Computing step 4090 ... 1.4s
Computing step 4091 ... 1.4s
Computing step 4092 ... 1.4s
Computing step 4093 ... 1.4s
Computing step 4094 ... 1.4s
Proved 4095 step(s) in 93min22s; 11.70 instructions / second
Saving proof ... 53ms
Finished in 53ms
```
Verify the generated proof:
```
cargo nexus verify
Loading public parameters ... 3.9s
Finished in 3.9s
Verifying proof ... 1.3s
Finished in 1.3s
```
### Parallel Prover
#### With default k (number of VM instructions in each proving step)
```
cargo nexus prove --bin keccak --impl=par
```
```
cargo nexus verify --impl=par
```
#### With k = 128
```
cargo nexus prove --bin keccak --impl=par -k=128
```
```
cargo nexus verify --impl=par -k=128
```
#### With k = 8
```
cargo nexus prove --bin keccak --impl=par -k=8
```
```
cargo nexus verify --impl=par -k=8
```
## Benchmark (Nova API)
https://github.com/silathdiir/nexus-nova-ex
benches [Microsoft Nova](https://github.com/microsoft/Nova), [nexus-zkvm](https://github.com/nexus-xyz/nexus-zkvm) Nova and Super Nova with a test Poseidon circuit:
```bash
# Microsoft Nova
ms-nova-11/Prove time: [51.772 ms 52.178 ms 52.798 ms]
ms-nova-11/Verify time: [45.647 ms 45.808 ms 46.082 ms]
# Nexus Nova
nexus-nova-11/Prove time: [309.96 ms 311.28 ms 312.65 ms]

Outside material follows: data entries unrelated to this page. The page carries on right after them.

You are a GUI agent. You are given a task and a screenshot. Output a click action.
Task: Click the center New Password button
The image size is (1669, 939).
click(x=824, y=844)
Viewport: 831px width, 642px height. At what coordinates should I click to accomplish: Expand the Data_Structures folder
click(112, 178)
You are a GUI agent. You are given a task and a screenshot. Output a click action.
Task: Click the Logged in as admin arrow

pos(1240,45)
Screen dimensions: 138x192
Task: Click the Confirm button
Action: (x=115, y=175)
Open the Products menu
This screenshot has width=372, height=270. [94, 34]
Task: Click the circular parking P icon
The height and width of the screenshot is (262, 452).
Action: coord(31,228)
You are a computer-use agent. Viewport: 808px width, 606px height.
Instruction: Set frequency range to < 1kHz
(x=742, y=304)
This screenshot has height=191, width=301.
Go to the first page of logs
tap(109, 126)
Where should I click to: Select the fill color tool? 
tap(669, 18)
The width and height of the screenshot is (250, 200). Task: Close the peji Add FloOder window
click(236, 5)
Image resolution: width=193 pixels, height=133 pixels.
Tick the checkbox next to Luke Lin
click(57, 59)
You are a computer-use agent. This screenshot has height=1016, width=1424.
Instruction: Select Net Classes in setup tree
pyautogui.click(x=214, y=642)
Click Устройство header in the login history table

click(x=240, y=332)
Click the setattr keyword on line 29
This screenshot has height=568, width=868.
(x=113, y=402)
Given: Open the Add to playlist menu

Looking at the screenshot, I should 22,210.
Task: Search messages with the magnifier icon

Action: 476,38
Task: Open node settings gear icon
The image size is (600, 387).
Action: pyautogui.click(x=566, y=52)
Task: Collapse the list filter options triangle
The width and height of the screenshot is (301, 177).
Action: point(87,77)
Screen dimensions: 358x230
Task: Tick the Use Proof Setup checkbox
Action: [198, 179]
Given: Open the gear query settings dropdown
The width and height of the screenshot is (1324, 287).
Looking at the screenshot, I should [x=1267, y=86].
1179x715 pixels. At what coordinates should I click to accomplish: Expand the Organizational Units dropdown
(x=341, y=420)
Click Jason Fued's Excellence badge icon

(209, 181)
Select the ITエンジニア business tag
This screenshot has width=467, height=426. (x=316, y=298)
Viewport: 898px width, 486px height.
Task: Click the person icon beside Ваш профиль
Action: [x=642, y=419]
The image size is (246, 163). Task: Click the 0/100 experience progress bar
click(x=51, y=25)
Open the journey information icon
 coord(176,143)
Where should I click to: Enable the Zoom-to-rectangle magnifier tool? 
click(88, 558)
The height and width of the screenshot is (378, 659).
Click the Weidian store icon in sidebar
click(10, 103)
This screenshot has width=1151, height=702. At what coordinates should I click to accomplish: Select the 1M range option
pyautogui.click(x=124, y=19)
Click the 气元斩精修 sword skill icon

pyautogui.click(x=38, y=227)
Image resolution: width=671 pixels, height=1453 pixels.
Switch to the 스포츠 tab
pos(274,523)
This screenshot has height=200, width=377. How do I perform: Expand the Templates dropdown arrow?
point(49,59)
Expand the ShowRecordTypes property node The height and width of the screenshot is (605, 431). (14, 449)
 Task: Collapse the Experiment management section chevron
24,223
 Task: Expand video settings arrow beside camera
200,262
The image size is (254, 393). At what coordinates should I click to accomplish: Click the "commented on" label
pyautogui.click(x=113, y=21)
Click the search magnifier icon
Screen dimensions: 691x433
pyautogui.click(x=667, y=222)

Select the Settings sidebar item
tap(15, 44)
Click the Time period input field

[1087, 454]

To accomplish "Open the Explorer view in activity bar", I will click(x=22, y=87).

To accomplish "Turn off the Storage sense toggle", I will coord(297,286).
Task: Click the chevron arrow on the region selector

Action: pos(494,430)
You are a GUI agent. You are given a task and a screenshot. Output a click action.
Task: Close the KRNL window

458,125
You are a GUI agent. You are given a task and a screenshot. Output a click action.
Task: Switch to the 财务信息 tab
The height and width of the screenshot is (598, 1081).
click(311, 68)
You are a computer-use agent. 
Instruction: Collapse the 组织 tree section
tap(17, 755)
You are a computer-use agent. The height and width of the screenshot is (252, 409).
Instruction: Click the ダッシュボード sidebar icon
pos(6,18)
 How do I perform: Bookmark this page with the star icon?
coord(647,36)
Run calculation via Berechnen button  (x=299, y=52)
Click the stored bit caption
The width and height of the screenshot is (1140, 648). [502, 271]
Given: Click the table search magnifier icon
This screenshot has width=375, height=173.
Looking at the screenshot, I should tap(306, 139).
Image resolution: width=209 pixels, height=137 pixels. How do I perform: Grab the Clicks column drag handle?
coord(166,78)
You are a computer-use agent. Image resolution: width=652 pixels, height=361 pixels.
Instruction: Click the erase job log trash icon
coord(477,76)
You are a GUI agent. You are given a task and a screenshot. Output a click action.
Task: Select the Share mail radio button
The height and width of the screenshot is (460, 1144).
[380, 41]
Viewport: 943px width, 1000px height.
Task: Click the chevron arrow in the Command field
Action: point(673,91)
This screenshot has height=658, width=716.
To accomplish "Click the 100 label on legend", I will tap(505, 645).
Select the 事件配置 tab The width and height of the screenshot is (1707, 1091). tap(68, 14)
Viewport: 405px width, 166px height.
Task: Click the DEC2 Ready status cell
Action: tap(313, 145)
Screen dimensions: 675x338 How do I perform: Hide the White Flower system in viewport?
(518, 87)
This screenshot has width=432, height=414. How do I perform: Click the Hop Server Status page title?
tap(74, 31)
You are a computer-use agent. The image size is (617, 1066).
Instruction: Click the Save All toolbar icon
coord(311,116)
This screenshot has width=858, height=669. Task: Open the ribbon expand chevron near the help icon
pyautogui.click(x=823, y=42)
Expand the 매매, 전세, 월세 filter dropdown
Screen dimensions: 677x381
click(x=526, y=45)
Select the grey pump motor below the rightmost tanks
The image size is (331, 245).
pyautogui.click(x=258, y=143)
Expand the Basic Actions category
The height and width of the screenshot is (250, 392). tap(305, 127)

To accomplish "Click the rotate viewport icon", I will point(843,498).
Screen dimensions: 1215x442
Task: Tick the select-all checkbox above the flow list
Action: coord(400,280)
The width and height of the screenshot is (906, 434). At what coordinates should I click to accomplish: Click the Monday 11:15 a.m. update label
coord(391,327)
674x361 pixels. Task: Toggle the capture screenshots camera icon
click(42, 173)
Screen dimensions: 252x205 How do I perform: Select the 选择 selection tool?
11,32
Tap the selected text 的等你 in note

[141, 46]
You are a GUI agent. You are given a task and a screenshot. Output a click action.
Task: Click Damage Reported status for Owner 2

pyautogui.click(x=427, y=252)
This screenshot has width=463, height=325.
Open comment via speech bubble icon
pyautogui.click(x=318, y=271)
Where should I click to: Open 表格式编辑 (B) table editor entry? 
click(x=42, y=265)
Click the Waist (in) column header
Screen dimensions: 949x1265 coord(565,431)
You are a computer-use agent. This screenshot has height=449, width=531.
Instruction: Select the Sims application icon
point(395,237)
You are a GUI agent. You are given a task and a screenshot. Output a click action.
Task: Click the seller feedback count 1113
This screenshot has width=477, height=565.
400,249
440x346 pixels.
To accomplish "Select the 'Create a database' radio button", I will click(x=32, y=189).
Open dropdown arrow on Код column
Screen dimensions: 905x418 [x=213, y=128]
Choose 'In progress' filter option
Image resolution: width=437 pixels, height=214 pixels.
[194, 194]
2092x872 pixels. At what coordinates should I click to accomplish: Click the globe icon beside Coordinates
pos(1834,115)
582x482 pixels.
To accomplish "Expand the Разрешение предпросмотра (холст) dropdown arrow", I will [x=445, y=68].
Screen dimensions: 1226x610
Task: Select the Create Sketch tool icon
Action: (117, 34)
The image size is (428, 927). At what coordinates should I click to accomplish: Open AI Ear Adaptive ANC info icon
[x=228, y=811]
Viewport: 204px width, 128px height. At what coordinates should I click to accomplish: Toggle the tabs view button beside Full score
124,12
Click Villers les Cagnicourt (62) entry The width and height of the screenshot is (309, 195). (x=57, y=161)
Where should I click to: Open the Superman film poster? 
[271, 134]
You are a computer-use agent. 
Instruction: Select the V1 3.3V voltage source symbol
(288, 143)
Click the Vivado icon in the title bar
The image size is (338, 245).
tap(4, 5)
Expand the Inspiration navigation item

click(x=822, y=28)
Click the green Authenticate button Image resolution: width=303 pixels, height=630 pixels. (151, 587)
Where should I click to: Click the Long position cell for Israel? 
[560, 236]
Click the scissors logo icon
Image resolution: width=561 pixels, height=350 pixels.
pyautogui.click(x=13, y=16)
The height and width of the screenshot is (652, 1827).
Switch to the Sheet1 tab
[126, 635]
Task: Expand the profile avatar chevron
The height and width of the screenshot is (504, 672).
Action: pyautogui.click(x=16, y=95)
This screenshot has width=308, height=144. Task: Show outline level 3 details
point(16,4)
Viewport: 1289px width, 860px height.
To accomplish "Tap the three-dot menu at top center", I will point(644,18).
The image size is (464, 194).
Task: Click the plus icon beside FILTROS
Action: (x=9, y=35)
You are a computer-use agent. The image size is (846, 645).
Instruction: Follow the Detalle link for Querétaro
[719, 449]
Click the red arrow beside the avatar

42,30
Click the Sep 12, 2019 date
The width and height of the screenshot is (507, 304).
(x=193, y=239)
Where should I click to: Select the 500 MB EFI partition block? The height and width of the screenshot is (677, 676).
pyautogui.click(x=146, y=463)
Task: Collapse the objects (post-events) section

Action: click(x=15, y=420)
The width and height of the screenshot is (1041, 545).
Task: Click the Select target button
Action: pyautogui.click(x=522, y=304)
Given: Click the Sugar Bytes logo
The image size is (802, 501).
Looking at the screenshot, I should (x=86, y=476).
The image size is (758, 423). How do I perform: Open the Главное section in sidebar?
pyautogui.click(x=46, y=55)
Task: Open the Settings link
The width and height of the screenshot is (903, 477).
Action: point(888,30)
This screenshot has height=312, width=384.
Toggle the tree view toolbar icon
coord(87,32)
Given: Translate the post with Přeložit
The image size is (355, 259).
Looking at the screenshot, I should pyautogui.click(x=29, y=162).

nexus-nova-11/Verify time: [259.73 ms 262.18 ms 264.83 ms]
# Nexus Super Nova, no much different with Nexus Nova (for uniform circuit)
nexus-supernova-11/Prove
time: [332.21 ms 345.33 ms 360.69 ms]
nexus-supernova-11/Verify
time: [279.89 ms 286.91 ms 294.71 ms]
```
For now the Nexus Nova and Super Nova are slower than Microsoft Nova, similar as the benchmark results in https://github.com/nexus-xyz/nexus-zkvm/tree/main/nova-benches.
## TODO
- This is the [paper of CCS circuits](https://eprint.iacr.org/2023/552), which is used to implement its VM Precompile. The code of [CCS PR](https://github.com/nexus-xyz/nexus-zkvm/pull/52) has been merged, so it should support its VM Precompile. Check if any code available.
- The [Proof compression](https://docs.nexus.xyz/Specs/nexus-prover#proof-compression) mentions that it uses a variant of PSE halo2 based on KZG PCS to implement the first part of compression, and will use Groth16 to implement the second part. Need to check that part of code.